GAO urges FDIC to coordinate with agencies on blockchain risks

Editorial illustration for: US watchdog urges FDIC to coordinate with agencies on blockchain risks

In brief

  • GAO made recommendations public Monday in letter to FDIC Chairman Travis Hill
  • Federal regulators lack ongoing coordination mechanism for blockchain technology risks
  • FDIC urged to rotate case managers assigned to banks for stronger supervision
  • Blockchain placed on GAO's High Risk List due to regulatory gaps

Coordination Gap Widens

The GAO found in 2023 that financial regulators "lacked an ongoing coordination mechanism for addressing blockchain risks." Since then, blockchain-related financial products and services have grown substantially, widening the oversight gap. Blockchain technology was placed on the GAO's High Risk List because regulators have struggled to oversee blockchain-based financial products.

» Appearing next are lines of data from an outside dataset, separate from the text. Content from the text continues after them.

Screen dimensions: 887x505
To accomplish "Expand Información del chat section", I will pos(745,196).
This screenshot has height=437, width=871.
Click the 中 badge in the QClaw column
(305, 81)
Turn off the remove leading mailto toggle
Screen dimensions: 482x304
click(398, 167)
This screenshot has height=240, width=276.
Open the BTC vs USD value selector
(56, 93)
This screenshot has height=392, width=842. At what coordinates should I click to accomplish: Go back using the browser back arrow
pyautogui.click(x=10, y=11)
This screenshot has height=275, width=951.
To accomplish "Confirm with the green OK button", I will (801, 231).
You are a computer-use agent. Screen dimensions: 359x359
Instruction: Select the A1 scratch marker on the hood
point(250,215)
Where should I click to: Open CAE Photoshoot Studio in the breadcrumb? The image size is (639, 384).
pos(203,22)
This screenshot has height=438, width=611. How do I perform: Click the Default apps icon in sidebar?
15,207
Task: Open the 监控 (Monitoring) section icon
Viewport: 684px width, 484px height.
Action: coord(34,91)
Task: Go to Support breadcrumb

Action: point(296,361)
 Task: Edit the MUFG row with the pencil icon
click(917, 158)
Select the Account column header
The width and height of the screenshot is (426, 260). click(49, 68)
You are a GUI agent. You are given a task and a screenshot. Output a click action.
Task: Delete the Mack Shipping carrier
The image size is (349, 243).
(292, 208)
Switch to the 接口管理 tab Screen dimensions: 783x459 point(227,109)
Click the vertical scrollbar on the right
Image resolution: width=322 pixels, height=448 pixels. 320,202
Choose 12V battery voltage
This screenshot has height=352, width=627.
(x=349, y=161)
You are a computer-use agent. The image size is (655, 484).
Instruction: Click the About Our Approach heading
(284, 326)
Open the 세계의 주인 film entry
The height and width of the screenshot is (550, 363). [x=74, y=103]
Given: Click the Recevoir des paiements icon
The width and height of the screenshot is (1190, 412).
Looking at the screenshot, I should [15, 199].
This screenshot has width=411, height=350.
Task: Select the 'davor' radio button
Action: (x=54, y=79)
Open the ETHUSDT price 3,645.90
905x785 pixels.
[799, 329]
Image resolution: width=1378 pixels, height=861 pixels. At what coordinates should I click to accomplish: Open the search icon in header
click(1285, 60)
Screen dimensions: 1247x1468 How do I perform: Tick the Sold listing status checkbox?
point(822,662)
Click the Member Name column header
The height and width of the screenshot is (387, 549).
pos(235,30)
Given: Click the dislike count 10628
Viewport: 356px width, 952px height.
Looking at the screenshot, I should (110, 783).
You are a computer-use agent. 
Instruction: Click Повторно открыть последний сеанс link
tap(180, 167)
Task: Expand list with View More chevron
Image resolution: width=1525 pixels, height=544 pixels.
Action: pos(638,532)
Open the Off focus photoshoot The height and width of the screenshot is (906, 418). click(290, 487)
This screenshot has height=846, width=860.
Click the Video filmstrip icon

The GAO's core recommendation: establish a formal mechanism for the FDIC and other regulators to collectively identify emerging risks and develop regulatory responses. The need is acute. Under the GENIUS Act passed last year, the FDIC is the main regulator for stablecoin issuers that are subsidiaries of banks it supervises, placing new responsibilities on an agency already stretched thin.

Supervision Gaps at the FDIC

The watchdog also flagged a staffing issue. The GAO urged the FDIC to rotate case managers assigned to banks to strengthen supervision of the sector. A 2024 GAO finding revealed the agency did not require supervisors to rotate to different banks, a practice designed to prevent regulatory capture and stale oversight.

The timing matters. Silicon Valley Bank, Silvergate Bank, and Signature Bank collapsed in less than a week in March 2023, all with significant exposure to crypto. That crisis exposed how quickly interconnected risks can metastasize when regulators lack visibility and coordination.

The GAO's letter signals that without structural changes, the FDIC and its peer agencies will continue reacting to crises rather than preventing them. The ball is now in the regulator's court.